**Supplied data**
—————

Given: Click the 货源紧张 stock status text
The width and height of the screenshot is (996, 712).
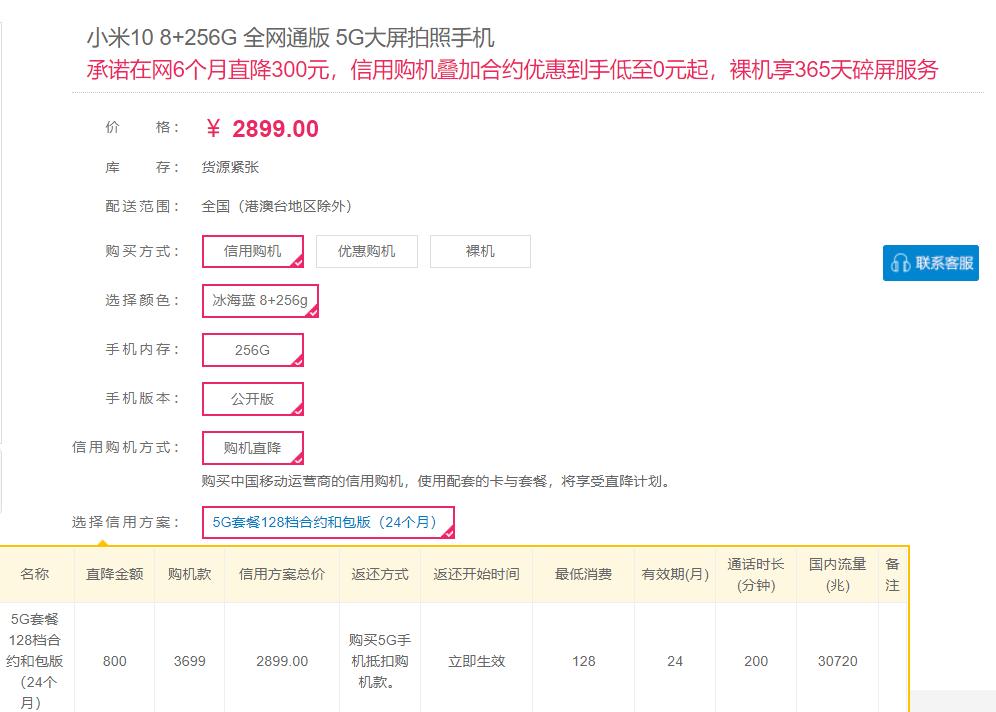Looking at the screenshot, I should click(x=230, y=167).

—————

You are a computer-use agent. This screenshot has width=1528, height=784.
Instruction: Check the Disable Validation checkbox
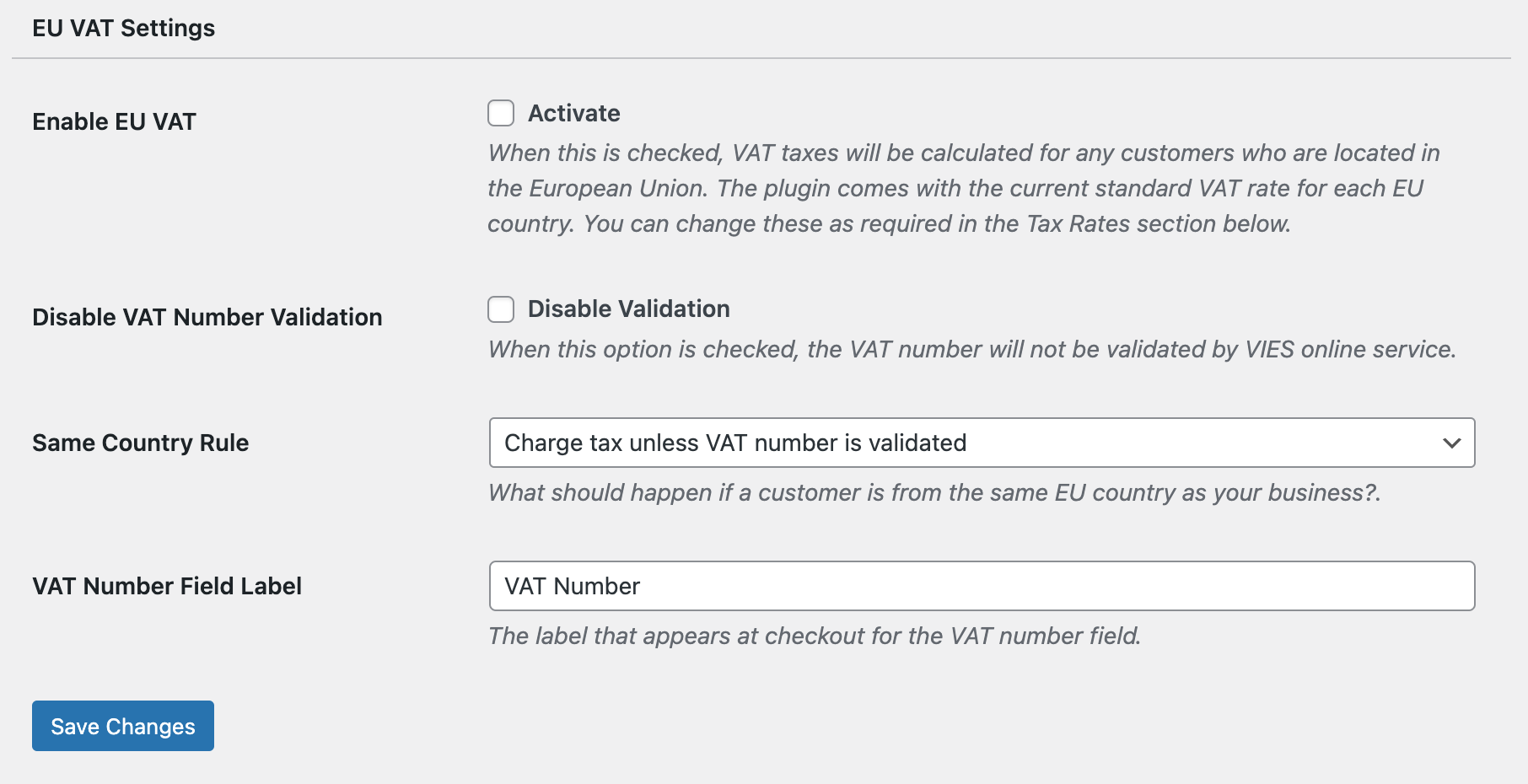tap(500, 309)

—————

**The request**
Reproduce the material word for word, starting at the line containing "You are a computer-use" and ending at the line containing "tap(500, 309)", and omit the pictures.

**Final result**
You are a computer-use agent. This screenshot has width=1528, height=784.
Instruction: Check the Disable Validation checkbox
tap(500, 309)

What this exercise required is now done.